MAIN NEWS HEADLINES
December 20 – December 27, 2007 Edition

U.S. Experts Ponder
State of Book Industry:
Dying or Re-emerging?

NEW YORK, NY/12/18/07–NPR’s recent book report in its On the Media segment continues to reverberate in several blog discussions this week, mostly agreeing with NPR’s assertion that “the new media are thriving. The old media are dying, or certainly merging into one another. The program featured several top industry experts.

Among interesting highlights of the program were the claim that some 60% of books are purchased in airports or at checkout counters such as Wal-Mart or Costco, rather than in brick-and-mortar stores.

The NPR program, hosted by Brooke Gladstone and Bob Garfield, from WNYC, New York, reported that Amazon.com now owns 11 percent of the book-buying market. The rest, they said, are purchased mainly at big bookstore chains, which somewhat contradicts the first statement about airport and checkout counter sales.

A startling statistic quoted on the program was that membership of the American Booksellers Association, serving independent bookstores, has dropped from about 5,000 to an estimated 1,700 within the past ten years.

Avin Domnitz, CEO of the American Booksellers Association, and one of the guests on the show, said that in the last four years, the only segments of the book industry that has maintained or increased market share has been online and independent stores.

Domnitz believes that share may increase still more with the development of machines that can produce books in a few minutes in stores on demand. “New hardware will someday shift the balance back to the little guy,” said Domnitz.

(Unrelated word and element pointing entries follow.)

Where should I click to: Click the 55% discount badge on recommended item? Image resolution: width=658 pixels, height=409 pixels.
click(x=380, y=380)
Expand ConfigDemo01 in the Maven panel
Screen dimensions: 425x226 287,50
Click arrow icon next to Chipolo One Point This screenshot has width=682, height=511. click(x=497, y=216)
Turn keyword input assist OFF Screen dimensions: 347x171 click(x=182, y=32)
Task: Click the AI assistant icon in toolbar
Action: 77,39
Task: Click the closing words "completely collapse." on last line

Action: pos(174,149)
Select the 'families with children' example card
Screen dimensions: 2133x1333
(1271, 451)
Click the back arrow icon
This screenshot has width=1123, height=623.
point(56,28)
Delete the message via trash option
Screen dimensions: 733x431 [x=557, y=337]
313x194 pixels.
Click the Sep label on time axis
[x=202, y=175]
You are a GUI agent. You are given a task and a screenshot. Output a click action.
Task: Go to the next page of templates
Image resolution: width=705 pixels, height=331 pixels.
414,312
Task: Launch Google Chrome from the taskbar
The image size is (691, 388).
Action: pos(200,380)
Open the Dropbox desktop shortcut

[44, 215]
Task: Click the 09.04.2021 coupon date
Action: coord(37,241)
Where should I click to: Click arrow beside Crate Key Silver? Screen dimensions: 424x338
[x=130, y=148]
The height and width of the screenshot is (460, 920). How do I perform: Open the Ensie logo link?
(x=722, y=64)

Another guest, Jonathan Band, adjunct professor at the Georgetown University Law Center, was asked if book sales would be hurt by the practice of publishing excerpts or snippets on sites such as Google. “So far, if anything, the evidence goes the other way. Some publishers have discovered that the more content that they put online, meaning not just the snippets but pages or even chapters, the more readers want to buy the book; that the sampling really does help drive sales.”